The reviewers had
another laugh, and rival poets pillaged while they scoffed, particularly
Byron, among whose verses a bit of Wordsworth showed as incongruously as
a sacred vestment on the back of some buccaneering plunderer of an
abbey.[341]
There was a general combination to put him down, but on the other hand
there was a powerful party in his favor, consisting of William
Wordsworth. He not only continued in good heart himself, but, reversing
the order usual on such occasions, kept up the spirits of his
friends.[342]
Wordsworth passed the winter of 1806-7 in a house of Sir George
Beaumont's, at Coleorton in Leicestershire, the cottage at Grasmere
having become too small for his increased family.
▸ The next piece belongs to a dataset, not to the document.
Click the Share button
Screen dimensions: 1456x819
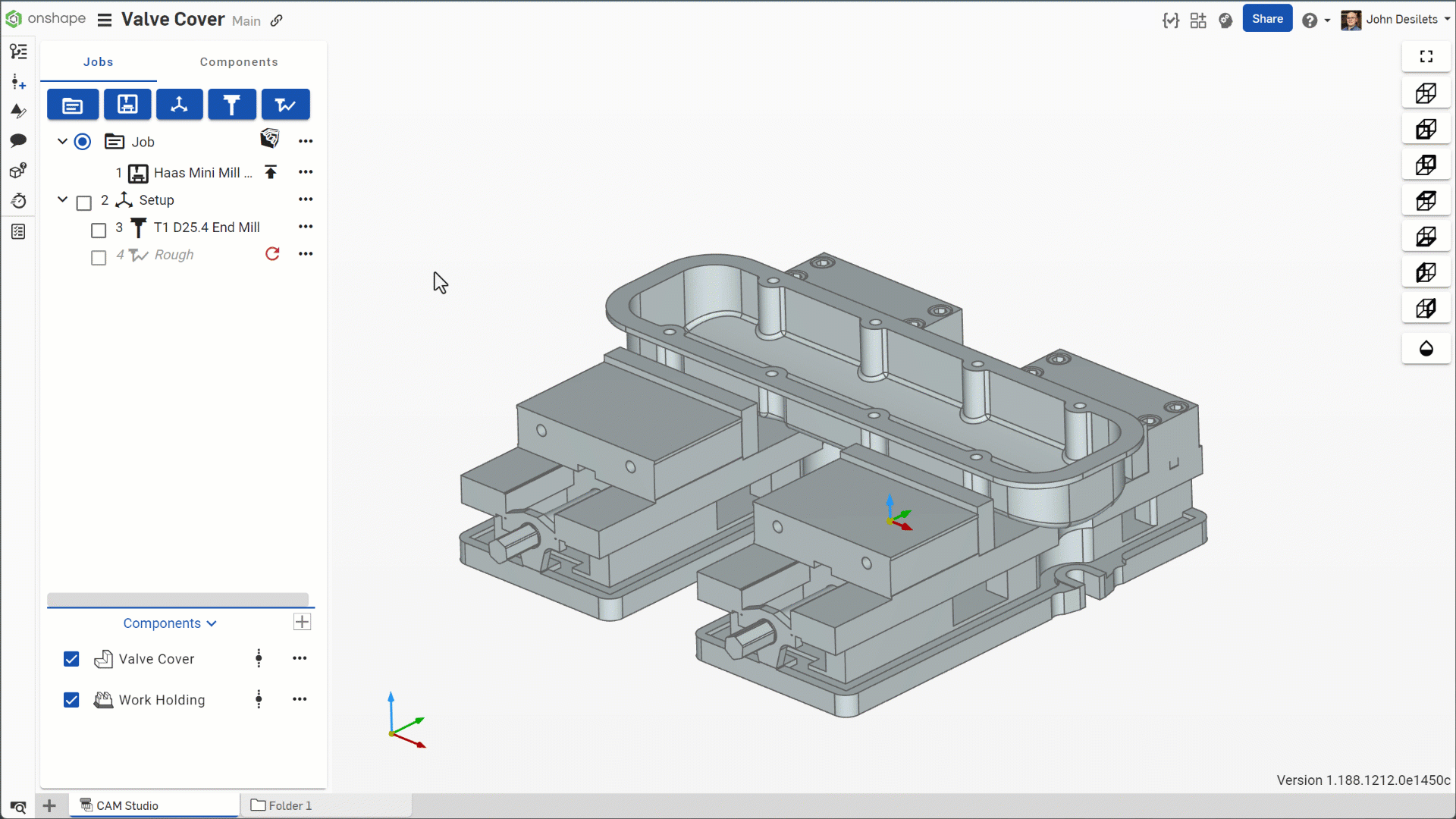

On his return to the
Vale of Grasmere he rented the house at Allan Bank, where he lived three
years. During this period he appears to have written very little poetry,
for which his biographer assigns as a primary reason the smokiness of the
Allan Bank chimneys. This will hardly account for the failure of the
summer crop, especially as Wordsworth composed chiefly in the open air.
It did not prevent him from writing a pamphlet upon the Convention of
Cintra, which was published too late to attract much attention, though
Lamb says that its effect upon him was like that which one of Milton's
tracts might have had upon a contemporary.